Can Someone Tell me Why People Call David Frum a Conservative?

D.C. loses power for a few days, and this guy says the solution is for the .gov to borrow tons of money to bury power lines. I’ve about had my fill of conservatives like this. We have overhead power lines coming down our street. I’d really prefer my neighborhood and property not be dug up to bury them. Hell, I’d wager it would be cheaper to buy everyone on the block generators for emergencies than to bury the lines in the neighborhood.

h/t to Instapundit, who normally I agree with on most things, but I just can’t stomach borrowing money we don’t have to fund something like this, even if I have to agree that most of Obama’s stimulus might as well have been flushed down the toilet.

10 thoughts on “Can Someone Tell me Why People Call David Frum a Conservative?”

  1. Things would have been less of a mess had government(s) had the foresight to bury lines rather than pissing money away on silly projects such as light rail, solar cells and other unicorn-like nicities.

    Frum is a fake conservative, for media savants to quote and make real conservatives look radical and crazy. A “thinking” conservative. Since the rest of us never think, we just cling.

  2. No one serious has considered Frum a conservative for years. If you cornered him I don’t think even he would maintain the charade.

    My State Senator is mad at Pepco too. Pepco (the prime DC electic company) has been crappy for some time. We get a weeklong ‘event’ every year now, like a 3rd world country. Pepco is trying to improve. They want to raise rates to help fund that. Guess what my State Senator is trying to kibosh.

    “bury the electric line, but charge less”

    Politicos need to make up their mind.

  3. While we’re at it, let’s not forget that Frum also said that the ONLY reason people are buying guns, and are more pro-gun, is that Rush Limbaugh told them to shoot black people. Frum needs to be stopped.

Available data —

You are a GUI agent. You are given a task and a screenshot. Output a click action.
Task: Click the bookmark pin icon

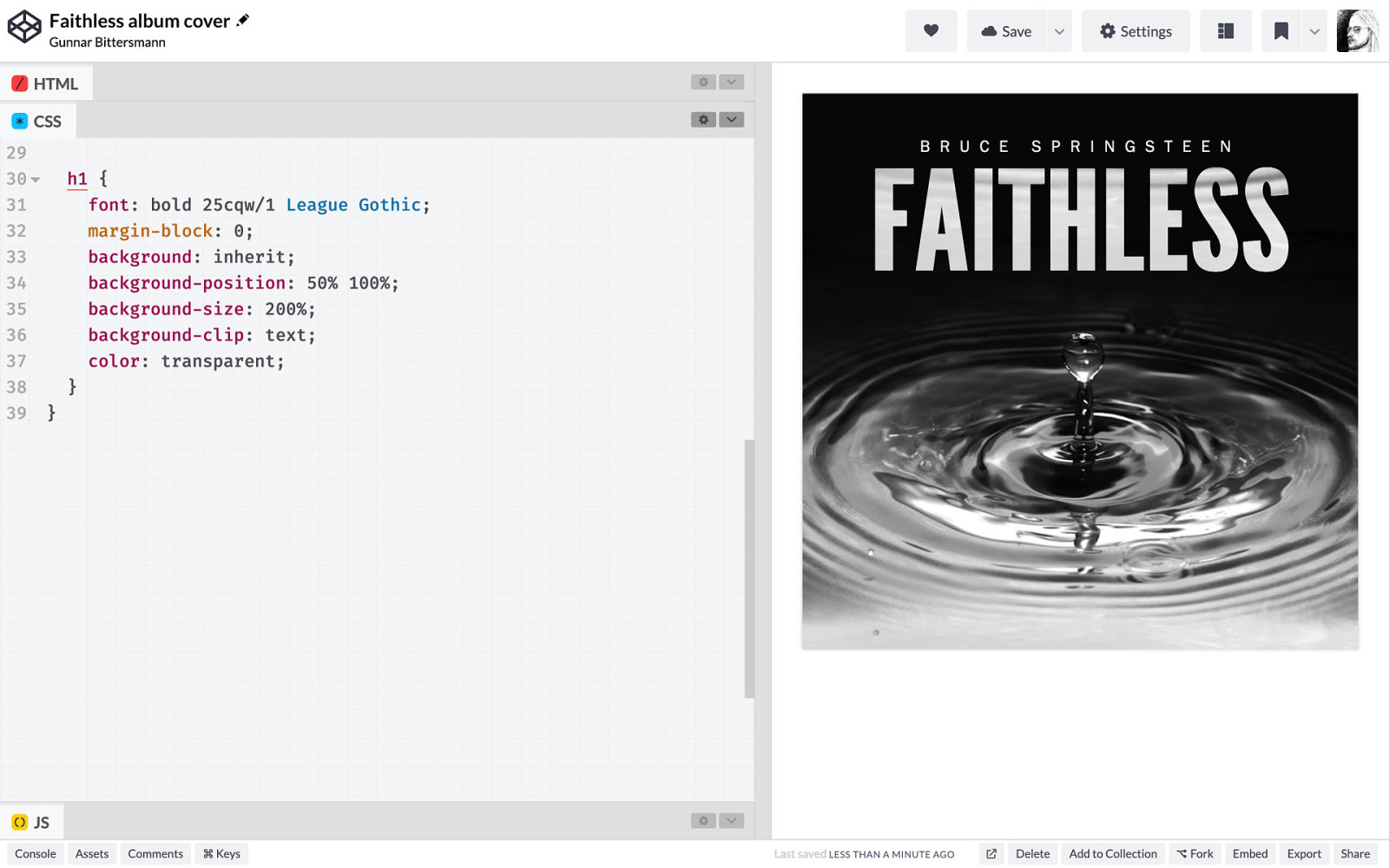(1280, 31)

Work order — Please output the passage of the David Frum post between "My State Senator is mad" and "up their mind.", inclusive, copied word for word.

Output of the exercise —
My State Senator is mad at Pepco too. Pepco (the prime DC electic company) has been crappy for some time. We get a weeklong ‘event’ every year now, like a 3rd world country. Pepco is trying to improve. They want to raise rates to help fund that. Guess what my State Senator is trying to kibosh.

    “bury the electric line, but charge less”

    Politicos need to make up their mind.